Using the data below, work out how many lines contain the word "agent", then state that number without comment.

-- THE DATA --
*****

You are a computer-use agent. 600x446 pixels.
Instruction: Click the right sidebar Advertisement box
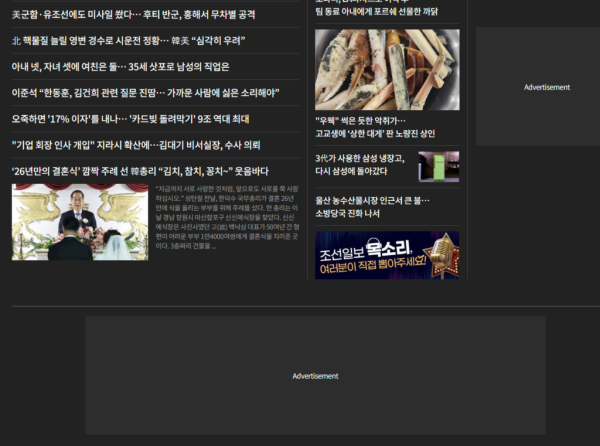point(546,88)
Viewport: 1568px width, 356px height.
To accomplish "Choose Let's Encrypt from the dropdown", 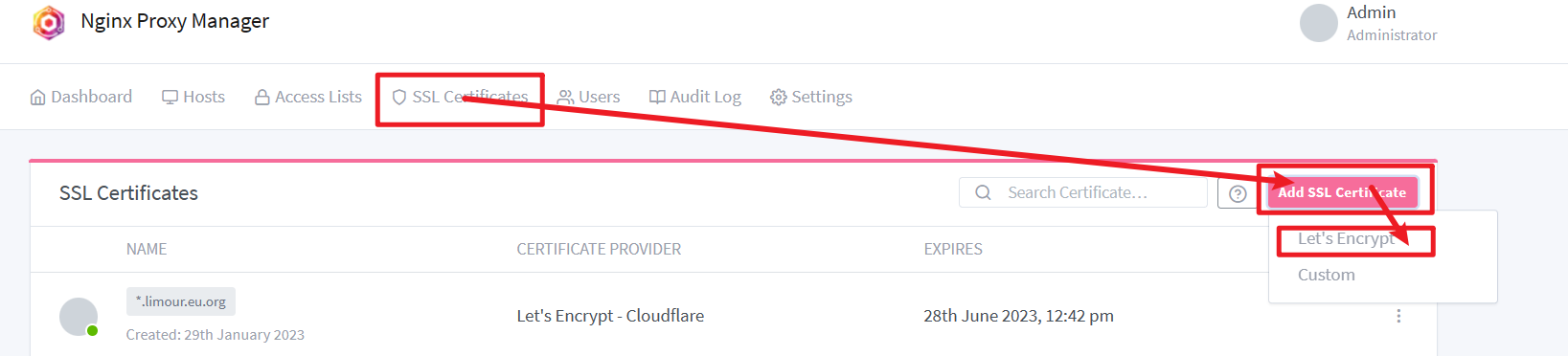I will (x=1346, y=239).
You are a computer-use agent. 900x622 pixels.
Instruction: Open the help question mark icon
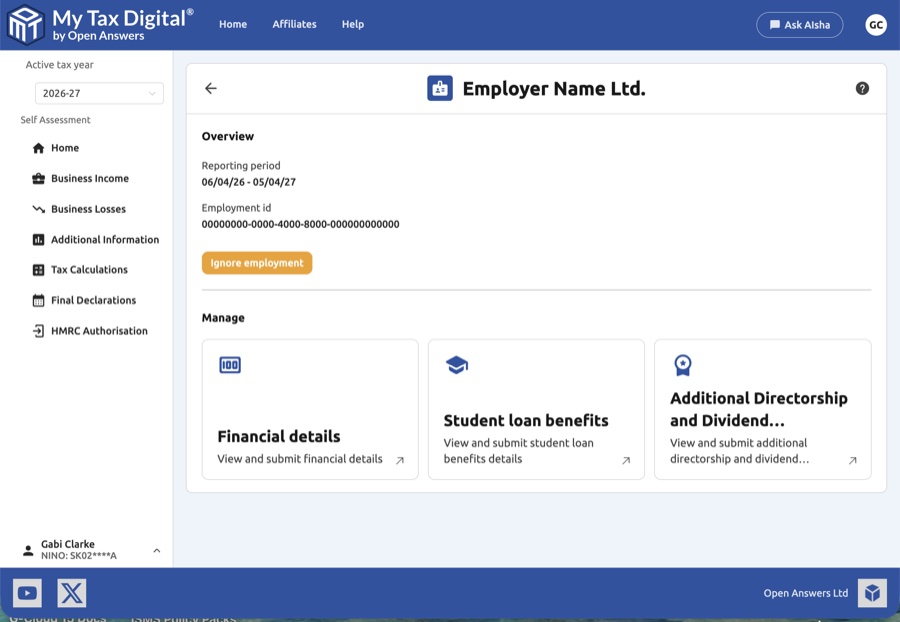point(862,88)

*****

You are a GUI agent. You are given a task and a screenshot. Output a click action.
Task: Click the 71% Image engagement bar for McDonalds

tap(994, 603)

*****

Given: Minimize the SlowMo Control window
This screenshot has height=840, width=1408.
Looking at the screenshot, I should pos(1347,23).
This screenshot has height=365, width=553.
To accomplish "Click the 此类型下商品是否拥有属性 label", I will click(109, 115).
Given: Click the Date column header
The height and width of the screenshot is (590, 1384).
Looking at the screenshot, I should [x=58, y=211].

*****

-- WRITTEN SOLUTION --
3